Prior to the completion of SGDC, Brazil did not have satellites of its own and leased eight satellites operated by foreign companies. According to Visiona’s president João Paulo Campos, the company’s successful delivery of Brazil’s first satellite paves the way for the evolution of the country’s space technology ambitions.
SGDC, which entered orbit in 2017, connects healthcare providers, schools and communities in remote and vulnerable conditions, according to Campos, and is a particularly critical instrument during the Covid-19 pandemic: “The [satellite] was a concrete example of how we can make good use of space systems, ” he said.
Campos noted that exploiting socioeconomic opportunities in relation to space has long been part of the agenda of the Brazilian science and technology minister, astronaut and Air Force pilot Marcos Pontes.
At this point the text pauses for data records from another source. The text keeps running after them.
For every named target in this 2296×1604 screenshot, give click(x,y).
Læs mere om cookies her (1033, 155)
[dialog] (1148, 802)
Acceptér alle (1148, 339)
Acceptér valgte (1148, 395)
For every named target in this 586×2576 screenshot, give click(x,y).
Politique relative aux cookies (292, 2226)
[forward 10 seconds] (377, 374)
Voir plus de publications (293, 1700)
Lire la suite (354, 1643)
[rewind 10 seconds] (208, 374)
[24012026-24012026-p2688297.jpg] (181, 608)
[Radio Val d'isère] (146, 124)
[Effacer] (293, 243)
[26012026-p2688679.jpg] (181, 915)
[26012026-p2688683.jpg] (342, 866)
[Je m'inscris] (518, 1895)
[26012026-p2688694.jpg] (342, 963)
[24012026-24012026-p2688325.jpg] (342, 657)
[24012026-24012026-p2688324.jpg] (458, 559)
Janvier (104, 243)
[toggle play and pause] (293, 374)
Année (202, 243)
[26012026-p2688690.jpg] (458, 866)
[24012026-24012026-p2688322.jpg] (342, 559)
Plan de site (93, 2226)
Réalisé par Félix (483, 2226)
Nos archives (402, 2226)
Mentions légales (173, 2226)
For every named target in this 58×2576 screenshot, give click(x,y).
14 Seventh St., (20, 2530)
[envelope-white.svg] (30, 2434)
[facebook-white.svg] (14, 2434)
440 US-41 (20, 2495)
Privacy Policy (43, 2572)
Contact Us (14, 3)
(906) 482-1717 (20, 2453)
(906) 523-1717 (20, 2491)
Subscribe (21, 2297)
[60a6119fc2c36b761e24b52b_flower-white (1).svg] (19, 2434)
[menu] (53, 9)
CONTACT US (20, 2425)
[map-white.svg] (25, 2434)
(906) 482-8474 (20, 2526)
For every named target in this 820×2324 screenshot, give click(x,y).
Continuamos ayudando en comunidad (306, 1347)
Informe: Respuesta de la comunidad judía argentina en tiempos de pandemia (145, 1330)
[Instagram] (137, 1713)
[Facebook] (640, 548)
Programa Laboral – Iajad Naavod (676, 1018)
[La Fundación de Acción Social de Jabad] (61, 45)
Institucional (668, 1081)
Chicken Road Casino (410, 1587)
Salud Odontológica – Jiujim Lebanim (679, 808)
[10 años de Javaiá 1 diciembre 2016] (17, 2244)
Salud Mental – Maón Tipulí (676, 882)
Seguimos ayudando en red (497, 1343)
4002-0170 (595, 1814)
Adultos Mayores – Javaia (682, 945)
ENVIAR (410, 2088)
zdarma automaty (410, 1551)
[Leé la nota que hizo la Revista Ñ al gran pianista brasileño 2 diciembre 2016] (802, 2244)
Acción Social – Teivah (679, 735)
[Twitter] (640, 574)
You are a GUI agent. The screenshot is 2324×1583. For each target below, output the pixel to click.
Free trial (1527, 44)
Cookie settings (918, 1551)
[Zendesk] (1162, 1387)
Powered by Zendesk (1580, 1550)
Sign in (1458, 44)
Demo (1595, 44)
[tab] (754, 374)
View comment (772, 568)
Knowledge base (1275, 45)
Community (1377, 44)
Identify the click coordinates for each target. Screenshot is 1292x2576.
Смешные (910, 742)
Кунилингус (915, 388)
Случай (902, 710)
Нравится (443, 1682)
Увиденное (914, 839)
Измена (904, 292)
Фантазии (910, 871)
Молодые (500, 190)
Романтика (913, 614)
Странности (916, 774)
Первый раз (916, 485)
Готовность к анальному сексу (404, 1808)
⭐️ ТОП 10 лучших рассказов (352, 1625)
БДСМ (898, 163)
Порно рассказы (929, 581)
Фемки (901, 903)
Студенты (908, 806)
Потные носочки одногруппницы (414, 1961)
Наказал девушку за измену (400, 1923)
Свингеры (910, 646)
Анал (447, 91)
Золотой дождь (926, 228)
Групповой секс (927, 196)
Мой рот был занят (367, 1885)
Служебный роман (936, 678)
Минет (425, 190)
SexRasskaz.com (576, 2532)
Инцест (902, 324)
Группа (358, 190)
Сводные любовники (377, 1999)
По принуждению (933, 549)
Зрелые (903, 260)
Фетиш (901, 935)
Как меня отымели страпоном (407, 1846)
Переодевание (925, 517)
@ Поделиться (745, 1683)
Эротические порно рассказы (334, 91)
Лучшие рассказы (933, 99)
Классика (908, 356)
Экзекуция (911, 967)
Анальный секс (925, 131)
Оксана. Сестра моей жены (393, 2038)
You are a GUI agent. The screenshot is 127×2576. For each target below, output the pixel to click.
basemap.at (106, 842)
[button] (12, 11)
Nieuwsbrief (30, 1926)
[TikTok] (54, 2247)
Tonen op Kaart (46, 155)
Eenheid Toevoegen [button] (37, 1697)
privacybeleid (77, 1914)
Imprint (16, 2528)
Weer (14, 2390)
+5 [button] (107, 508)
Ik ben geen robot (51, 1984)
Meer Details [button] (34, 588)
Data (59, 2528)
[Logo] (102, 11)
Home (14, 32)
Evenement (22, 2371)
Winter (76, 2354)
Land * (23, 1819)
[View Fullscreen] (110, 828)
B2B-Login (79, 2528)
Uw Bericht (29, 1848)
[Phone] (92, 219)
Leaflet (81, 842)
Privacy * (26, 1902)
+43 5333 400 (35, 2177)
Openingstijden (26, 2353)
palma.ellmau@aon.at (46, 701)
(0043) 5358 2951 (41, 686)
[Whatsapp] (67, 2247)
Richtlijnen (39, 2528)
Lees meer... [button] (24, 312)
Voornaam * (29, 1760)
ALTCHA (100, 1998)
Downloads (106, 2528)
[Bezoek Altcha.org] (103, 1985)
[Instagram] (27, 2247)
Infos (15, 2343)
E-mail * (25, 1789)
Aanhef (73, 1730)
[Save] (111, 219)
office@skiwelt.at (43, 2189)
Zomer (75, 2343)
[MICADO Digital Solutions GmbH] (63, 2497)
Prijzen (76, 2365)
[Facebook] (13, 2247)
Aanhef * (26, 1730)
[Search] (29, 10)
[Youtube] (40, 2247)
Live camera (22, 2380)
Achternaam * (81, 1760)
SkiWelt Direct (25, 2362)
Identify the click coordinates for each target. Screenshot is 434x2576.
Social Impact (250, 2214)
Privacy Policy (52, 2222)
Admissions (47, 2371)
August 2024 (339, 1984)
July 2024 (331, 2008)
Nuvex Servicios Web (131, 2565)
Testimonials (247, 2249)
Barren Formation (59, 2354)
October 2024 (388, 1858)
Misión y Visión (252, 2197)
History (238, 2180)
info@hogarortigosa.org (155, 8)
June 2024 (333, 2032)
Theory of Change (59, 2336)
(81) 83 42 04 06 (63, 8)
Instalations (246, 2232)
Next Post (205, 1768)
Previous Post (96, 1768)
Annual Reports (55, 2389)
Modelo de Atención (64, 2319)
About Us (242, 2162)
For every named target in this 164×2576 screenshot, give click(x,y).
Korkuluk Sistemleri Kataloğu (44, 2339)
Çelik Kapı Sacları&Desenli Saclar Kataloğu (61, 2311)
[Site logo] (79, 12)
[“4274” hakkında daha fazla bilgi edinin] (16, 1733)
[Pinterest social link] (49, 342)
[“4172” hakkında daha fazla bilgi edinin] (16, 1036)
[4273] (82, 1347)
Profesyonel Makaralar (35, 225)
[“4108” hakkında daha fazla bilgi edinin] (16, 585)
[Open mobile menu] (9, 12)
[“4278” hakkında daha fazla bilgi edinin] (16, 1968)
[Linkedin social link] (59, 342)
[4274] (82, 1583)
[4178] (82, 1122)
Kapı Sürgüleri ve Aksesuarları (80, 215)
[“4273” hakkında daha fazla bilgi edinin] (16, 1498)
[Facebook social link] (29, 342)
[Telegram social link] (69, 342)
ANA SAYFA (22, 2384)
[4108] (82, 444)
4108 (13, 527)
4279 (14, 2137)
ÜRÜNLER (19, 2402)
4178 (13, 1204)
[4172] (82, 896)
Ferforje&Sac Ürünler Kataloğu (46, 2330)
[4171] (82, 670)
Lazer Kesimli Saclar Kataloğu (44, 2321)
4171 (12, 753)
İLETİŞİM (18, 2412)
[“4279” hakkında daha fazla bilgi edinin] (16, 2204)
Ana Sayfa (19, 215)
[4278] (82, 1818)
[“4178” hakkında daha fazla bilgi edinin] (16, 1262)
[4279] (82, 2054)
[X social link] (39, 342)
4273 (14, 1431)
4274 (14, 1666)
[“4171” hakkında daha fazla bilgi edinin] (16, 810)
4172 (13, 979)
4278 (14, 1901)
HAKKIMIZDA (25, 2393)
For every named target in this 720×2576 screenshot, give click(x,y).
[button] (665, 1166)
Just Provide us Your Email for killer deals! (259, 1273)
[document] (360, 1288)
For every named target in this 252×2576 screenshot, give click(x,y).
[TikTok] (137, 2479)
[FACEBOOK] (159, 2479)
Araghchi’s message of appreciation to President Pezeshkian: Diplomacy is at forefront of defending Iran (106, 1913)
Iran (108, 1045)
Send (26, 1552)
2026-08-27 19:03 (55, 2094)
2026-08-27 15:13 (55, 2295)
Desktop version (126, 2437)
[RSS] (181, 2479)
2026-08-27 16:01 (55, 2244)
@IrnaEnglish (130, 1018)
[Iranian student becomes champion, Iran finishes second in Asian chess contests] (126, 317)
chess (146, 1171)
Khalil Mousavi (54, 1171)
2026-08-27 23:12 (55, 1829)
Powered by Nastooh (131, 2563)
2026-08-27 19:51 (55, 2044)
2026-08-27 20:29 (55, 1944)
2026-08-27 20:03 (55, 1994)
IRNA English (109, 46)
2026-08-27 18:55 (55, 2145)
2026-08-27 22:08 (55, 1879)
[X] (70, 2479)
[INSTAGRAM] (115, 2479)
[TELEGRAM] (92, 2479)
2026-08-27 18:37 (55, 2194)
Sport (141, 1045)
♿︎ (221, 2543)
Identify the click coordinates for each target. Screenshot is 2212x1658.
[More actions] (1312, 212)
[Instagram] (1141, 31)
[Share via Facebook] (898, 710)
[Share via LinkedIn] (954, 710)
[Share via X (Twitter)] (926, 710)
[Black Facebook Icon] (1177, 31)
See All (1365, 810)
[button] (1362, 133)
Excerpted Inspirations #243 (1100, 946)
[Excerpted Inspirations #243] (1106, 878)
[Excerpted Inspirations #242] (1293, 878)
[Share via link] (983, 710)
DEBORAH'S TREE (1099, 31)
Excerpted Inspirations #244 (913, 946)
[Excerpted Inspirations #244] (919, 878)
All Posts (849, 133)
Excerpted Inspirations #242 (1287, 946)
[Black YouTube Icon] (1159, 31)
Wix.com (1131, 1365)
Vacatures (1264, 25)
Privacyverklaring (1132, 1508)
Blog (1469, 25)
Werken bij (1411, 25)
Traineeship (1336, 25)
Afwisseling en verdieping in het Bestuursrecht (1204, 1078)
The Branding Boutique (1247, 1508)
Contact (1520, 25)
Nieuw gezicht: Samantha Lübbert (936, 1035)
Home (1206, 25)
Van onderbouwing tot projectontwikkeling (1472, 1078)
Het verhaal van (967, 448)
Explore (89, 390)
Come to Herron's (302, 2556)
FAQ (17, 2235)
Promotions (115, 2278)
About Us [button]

“Minister Pontes has insisted, since the start of the current administration, that we must use space to resolve concrete situations for Brazilian citizens”, said Visiona’s Moura, adding that the first national satellite was developed in line with world trends.
“With compact and versatile systems, it is possible to develop applications that solve a plethora of demands from the Brazilian society,” Moura noted.
In March last year, the Brazilian government signed a space technology safeguard agreement (TSA) with the US with hopes to revive its own activities in the sector and monetize opportunities related to space.
The idea was that Brazil would be able to claim a share of the space launch business, estimated to generate nearly $300 billion a year, by allowing US companies to launch out of the Brazilian Air Force’s Alcantara Launch Center.